--- PROVIDED ENTRIES Enclosed Below ---

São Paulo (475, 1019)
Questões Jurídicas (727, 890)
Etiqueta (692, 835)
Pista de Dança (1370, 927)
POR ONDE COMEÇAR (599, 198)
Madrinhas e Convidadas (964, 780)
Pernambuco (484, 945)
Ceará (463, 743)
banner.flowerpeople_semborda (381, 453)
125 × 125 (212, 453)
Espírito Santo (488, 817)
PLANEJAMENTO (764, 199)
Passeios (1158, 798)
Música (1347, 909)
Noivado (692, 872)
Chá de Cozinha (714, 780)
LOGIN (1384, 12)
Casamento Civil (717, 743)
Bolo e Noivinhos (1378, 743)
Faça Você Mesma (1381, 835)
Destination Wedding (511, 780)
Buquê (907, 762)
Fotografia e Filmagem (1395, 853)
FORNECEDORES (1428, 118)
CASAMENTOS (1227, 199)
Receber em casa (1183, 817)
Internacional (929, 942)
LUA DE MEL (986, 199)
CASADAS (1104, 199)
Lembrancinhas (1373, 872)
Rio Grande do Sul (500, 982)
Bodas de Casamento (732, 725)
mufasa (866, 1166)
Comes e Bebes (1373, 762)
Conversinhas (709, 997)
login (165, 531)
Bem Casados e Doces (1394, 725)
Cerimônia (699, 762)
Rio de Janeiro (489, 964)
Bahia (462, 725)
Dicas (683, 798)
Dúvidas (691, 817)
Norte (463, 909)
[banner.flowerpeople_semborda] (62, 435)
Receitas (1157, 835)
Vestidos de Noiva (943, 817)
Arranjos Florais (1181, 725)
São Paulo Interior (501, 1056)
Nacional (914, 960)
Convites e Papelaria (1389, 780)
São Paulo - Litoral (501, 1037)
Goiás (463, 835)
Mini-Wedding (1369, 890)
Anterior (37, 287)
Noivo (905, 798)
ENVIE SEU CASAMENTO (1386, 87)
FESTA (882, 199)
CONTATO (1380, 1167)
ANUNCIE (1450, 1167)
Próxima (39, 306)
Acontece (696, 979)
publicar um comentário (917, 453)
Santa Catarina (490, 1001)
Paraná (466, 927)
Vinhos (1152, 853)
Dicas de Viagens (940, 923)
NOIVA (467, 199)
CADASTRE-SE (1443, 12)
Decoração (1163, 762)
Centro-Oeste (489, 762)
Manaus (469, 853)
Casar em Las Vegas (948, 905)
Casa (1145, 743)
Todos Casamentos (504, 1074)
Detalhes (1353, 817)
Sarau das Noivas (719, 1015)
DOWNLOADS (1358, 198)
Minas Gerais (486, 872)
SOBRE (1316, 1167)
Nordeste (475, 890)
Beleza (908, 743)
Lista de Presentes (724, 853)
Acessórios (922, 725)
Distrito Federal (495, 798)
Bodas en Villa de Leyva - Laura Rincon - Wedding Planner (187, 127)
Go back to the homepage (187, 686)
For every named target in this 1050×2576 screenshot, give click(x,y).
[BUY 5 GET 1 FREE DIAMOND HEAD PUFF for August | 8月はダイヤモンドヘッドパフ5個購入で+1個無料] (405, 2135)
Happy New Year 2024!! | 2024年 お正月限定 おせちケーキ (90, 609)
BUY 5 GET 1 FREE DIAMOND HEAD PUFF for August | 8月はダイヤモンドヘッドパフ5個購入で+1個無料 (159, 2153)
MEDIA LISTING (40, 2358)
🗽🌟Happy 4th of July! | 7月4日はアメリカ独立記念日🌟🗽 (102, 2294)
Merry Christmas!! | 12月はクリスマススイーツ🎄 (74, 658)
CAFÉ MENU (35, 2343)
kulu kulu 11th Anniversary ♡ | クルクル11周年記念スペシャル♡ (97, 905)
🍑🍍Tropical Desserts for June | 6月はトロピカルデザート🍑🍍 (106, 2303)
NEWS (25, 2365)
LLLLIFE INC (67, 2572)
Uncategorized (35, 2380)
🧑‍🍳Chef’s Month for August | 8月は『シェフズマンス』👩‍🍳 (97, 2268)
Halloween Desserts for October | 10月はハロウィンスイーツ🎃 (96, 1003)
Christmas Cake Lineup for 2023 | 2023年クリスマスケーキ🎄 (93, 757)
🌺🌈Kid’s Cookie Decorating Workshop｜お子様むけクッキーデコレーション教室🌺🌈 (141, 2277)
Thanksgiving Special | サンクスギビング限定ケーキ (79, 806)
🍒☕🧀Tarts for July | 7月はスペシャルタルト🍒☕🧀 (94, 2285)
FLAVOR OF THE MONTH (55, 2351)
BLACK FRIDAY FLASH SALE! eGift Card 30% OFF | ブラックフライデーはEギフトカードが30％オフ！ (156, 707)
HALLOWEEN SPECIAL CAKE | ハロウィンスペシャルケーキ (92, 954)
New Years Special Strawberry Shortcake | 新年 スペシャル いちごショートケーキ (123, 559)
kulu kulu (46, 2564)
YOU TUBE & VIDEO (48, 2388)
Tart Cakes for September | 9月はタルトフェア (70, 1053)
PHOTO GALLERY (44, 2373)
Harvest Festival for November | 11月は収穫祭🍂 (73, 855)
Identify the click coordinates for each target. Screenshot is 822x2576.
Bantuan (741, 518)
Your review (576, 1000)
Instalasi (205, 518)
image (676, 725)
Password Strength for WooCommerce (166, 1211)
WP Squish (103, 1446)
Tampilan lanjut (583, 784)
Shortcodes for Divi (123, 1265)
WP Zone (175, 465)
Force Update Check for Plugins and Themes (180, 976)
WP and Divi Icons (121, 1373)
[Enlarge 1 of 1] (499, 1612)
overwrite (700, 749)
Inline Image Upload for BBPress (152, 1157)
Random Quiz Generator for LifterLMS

--- End of Enclosed PROVIDED ENTRIES ---

__YOUR TASK__: In the entries above, restate word for word the lines between the one holding "Espírito Santo (488, 817)" and the one holding "NOIVA (467, 199)", inclusive, and nothing besides.

__COMPLETED TASK__:
Espírito Santo (488, 817)
PLANEJAMENTO (764, 199)
Passeios (1158, 798)
Música (1347, 909)
Noivado (692, 872)
Chá de Cozinha (714, 780)
LOGIN (1384, 12)
Casamento Civil (717, 743)
Bolo e Noivinhos (1378, 743)
Faça Você Mesma (1381, 835)
Destination Wedding (511, 780)
Buquê (907, 762)
Fotografia e Filmagem (1395, 853)
FORNECEDORES (1428, 118)
CASAMENTOS (1227, 199)
Receber em casa (1183, 817)
Internacional (929, 942)
LUA DE MEL (986, 199)
CASADAS (1104, 199)
Lembrancinhas (1373, 872)
Rio Grande do Sul (500, 982)
Bodas de Casamento (732, 725)
mufasa (866, 1166)
Comes e Bebes (1373, 762)
Conversinhas (709, 997)
login (165, 531)
Bem Casados e Doces (1394, 725)
Cerimônia (699, 762)
Rio de Janeiro (489, 964)
Bahia (462, 725)
Dicas (683, 798)
Dúvidas (691, 817)
Norte (463, 909)
[banner.flowerpeople_semborda] (62, 435)
Receitas (1157, 835)
Vestidos de Noiva (943, 817)
Arranjos Florais (1181, 725)
São Paulo Interior (501, 1056)
Nacional (914, 960)
Convites e Papelaria (1389, 780)
São Paulo - Litoral (501, 1037)
Goiás (463, 835)
Mini-Wedding (1369, 890)
Anterior (37, 287)
Noivo (905, 798)
ENVIE SEU CASAMENTO (1386, 87)
FESTA (882, 199)
CONTATO (1380, 1167)
ANUNCIE (1450, 1167)
Próxima (39, 306)
Acontece (696, 979)
publicar um comentário (917, 453)
Santa Catarina (490, 1001)
Paraná (466, 927)
Vinhos (1152, 853)
Dicas de Viagens (940, 923)
NOIVA (467, 199)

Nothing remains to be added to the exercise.